First Job

Written by John Regan, former Director of Sales for equity research

Question: If I get a job with a big company, do I need an employment contract?

Answer: This situation can be a little awkward if an employment contract isn’t automatically offered to you by your new employer. It will serve as a good learning experience for your first job, and the dialogue between you and your boss is an important one. Contracts of employment can offer a number of advantages for you and your employer. The document will typically describe the terms of the job, what is expected of you, and certain legalities that are designed to protect both parties. It is a legally binding document that you will need to abide by.

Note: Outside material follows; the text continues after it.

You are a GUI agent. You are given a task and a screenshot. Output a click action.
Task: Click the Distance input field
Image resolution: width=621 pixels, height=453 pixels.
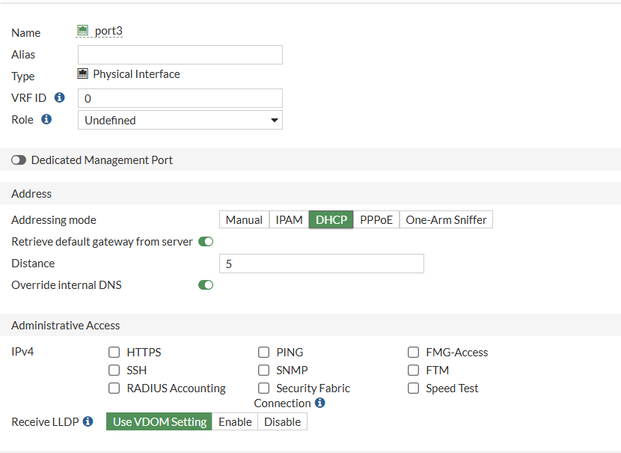click(x=320, y=264)
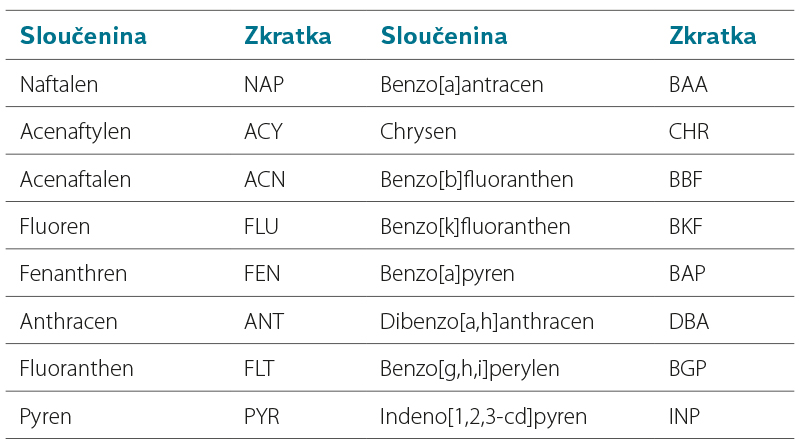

There is no actual legal requirement for a company to provide an employment contract, but having one can provide mutual benefits. Your full job description will be laid out in the paper. It covers everything the boss expects you to do, and there may be other jobs in addition to these. There is a big difference between being a full-time employee and freelancer or temporary staff; this will affect your tax and insurance status. The employment contract will clearly define where you stand.

Your performance evaluation will also be mentioned, so that you can be prepared for the stages of your development within the company. It will also explain your salary terms and benefits packages and explain how raises, bonuses and benefits are achieved. This gives you clear goals to work towards without uncertainty.

The contract will also state your coverage for workplace accidents and detail any insurance the company has to provide for you in the event of an injury at work. Other inclusions in the contract will be vacation time, sick days and policies on time off. Planning ahead and knowing where you stand on things like unpaid leave or time off for family matters will be made clearer.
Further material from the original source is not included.